Research at Genea on pluripotent cell-based models of Myotonic Dystrophy (DM) and Emery-Dreifuss Muscular Dystrophy (EMD) identified disease-specific tissue culture phenotypes that serve as useful measures for cell-based assays and therapeutics testing. Some potential candidates presented at the meeting include inhibition of microsatellite expression to reduce pathogenic RNA in DM (Andrew Berglund, University of Florida) and MBNL1 modulation to rescue DM splicing defects (Fan Zhang, Pfizer). We also learned more about regulation of RNA processing (Eric Wang, University of Florida) and repeat-associated non-ATG translation (Laura Ranum, University of Flordia) in DM cells. Gregory Fedorchak (Cornell) spoke on why and how mutations in EMD cause more fragile muscle nuclei, and Eric Folker (Boston College) presented on nuclear movement and interactions in EMD and healthy muscle cells. Our focus so far at Genea has been EMD caused by LMNA mutations and we were glad to learn more about the effects of EMD-causing emerin mutations in cell-based models as presented by Joseph Ellis and Kimbre Nee (University of the Sciences).

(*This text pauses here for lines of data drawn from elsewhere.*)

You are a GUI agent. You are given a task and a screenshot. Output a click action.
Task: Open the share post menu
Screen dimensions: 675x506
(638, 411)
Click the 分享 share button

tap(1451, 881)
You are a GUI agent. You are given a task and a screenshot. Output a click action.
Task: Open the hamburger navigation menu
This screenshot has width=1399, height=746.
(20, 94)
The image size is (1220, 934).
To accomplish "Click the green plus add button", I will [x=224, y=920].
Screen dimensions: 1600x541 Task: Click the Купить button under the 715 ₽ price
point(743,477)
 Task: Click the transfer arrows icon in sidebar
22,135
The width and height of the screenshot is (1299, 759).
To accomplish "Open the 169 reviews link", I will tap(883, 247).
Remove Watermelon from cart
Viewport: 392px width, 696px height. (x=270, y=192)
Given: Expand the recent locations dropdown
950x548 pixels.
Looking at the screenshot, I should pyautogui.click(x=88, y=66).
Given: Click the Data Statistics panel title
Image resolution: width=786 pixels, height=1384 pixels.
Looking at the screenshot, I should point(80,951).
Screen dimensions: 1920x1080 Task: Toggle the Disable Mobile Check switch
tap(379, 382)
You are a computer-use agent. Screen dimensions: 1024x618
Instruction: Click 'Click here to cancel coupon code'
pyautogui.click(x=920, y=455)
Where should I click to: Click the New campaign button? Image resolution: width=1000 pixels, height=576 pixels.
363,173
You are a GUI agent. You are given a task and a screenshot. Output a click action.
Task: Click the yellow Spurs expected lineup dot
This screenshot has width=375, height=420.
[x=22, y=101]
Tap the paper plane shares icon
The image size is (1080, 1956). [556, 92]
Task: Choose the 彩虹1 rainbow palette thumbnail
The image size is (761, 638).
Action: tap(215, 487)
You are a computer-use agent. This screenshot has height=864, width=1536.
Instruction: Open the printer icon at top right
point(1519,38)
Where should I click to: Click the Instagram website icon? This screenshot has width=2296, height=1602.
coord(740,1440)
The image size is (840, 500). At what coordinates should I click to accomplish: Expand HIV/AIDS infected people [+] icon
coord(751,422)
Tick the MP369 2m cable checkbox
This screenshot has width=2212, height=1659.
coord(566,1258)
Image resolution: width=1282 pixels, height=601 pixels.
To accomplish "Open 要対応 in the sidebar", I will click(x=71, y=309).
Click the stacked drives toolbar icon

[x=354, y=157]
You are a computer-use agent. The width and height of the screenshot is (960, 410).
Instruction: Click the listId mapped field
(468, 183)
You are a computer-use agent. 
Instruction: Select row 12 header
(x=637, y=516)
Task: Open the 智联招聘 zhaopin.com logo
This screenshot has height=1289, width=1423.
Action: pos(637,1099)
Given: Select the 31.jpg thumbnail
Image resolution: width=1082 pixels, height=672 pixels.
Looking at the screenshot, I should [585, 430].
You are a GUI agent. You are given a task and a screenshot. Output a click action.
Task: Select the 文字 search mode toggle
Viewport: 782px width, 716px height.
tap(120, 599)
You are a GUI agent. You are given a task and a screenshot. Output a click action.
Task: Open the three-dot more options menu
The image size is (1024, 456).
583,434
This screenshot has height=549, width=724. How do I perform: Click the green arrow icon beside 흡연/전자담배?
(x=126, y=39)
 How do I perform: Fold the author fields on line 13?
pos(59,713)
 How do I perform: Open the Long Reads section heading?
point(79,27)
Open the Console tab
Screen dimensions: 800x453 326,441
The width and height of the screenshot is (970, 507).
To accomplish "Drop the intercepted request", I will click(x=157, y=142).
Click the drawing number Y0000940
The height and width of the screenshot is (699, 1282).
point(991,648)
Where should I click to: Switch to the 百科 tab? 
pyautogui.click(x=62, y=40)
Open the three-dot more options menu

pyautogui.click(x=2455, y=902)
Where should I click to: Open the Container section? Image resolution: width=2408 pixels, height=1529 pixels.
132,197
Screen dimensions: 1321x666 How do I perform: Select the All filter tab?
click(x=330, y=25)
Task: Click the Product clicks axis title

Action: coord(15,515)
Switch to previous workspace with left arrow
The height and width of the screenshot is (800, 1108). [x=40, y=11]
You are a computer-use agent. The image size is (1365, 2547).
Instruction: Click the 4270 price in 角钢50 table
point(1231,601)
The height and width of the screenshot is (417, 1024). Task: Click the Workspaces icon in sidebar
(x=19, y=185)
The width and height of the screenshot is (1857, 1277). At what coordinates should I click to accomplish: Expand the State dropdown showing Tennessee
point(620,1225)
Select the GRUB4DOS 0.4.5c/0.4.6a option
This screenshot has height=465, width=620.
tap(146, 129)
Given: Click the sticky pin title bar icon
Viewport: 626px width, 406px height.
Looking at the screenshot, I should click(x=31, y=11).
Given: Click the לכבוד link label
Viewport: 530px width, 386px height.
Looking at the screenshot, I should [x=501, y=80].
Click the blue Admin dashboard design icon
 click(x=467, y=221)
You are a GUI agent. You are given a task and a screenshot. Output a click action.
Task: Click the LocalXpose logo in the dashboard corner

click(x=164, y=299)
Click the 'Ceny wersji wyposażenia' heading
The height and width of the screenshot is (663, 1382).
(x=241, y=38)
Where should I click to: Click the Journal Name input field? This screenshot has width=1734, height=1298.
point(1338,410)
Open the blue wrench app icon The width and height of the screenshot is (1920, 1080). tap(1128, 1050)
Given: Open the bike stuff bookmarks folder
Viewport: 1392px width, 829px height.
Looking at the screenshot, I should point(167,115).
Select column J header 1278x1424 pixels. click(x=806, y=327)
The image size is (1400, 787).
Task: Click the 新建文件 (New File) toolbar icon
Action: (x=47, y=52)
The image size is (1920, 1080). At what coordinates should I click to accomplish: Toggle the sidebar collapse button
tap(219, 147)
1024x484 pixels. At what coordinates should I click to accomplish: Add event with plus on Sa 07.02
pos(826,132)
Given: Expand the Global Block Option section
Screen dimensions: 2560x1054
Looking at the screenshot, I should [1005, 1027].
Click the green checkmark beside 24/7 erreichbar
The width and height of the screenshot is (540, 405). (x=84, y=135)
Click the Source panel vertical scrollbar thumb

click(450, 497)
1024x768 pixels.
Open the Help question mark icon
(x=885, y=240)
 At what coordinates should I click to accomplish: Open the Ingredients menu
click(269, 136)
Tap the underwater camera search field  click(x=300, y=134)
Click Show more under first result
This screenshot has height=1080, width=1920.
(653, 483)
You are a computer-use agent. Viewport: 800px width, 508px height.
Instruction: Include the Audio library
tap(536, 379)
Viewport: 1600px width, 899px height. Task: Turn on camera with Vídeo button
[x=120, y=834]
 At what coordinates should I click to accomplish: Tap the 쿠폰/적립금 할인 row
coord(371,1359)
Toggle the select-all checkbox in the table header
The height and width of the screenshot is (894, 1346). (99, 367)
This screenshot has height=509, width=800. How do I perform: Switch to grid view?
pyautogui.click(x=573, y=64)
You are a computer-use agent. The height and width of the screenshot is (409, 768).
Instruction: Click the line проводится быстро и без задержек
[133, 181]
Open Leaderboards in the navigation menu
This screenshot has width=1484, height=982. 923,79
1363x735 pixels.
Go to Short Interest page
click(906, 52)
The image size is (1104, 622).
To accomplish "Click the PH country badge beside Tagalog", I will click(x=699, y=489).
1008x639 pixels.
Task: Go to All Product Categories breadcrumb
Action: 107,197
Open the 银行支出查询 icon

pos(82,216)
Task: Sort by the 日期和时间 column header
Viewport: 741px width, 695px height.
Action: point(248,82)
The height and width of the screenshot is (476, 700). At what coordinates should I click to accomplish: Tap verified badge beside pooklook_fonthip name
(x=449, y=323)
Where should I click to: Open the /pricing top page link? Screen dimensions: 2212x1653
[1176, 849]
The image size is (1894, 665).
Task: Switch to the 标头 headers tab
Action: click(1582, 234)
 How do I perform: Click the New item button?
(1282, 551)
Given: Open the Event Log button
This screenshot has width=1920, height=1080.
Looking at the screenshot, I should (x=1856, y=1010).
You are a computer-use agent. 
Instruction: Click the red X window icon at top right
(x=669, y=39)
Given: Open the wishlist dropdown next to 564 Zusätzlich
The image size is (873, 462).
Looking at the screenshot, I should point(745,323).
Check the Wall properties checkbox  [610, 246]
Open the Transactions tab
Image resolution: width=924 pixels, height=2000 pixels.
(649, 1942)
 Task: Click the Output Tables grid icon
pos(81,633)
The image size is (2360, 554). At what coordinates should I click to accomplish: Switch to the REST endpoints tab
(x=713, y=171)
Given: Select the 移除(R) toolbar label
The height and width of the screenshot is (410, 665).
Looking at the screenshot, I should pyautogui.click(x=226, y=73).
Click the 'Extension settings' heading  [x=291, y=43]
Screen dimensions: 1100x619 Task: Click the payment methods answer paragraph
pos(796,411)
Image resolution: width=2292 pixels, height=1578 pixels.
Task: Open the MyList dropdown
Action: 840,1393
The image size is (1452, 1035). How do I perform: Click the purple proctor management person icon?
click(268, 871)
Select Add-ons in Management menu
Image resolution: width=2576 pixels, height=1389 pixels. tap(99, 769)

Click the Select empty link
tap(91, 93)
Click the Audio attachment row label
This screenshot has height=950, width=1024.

We also learned about how mutations in SUN1/2 can cause EMD by impairing nuclear positioning and microtubule connections (Sue Shackleton, University of Leicester), and LMNA mutations in fruit flies cause muscular dystrophy and changes in proteostasis and oxidative stress. All of these contributions lend valuable insights into the pathophysiology of DM and EMD.

Overall the 2017 MDA conference attendees shared many important insights into muscle disease mechanisms and avenues for treatment, leaving us with plenty of work to do when we returned to the lab in San Diego.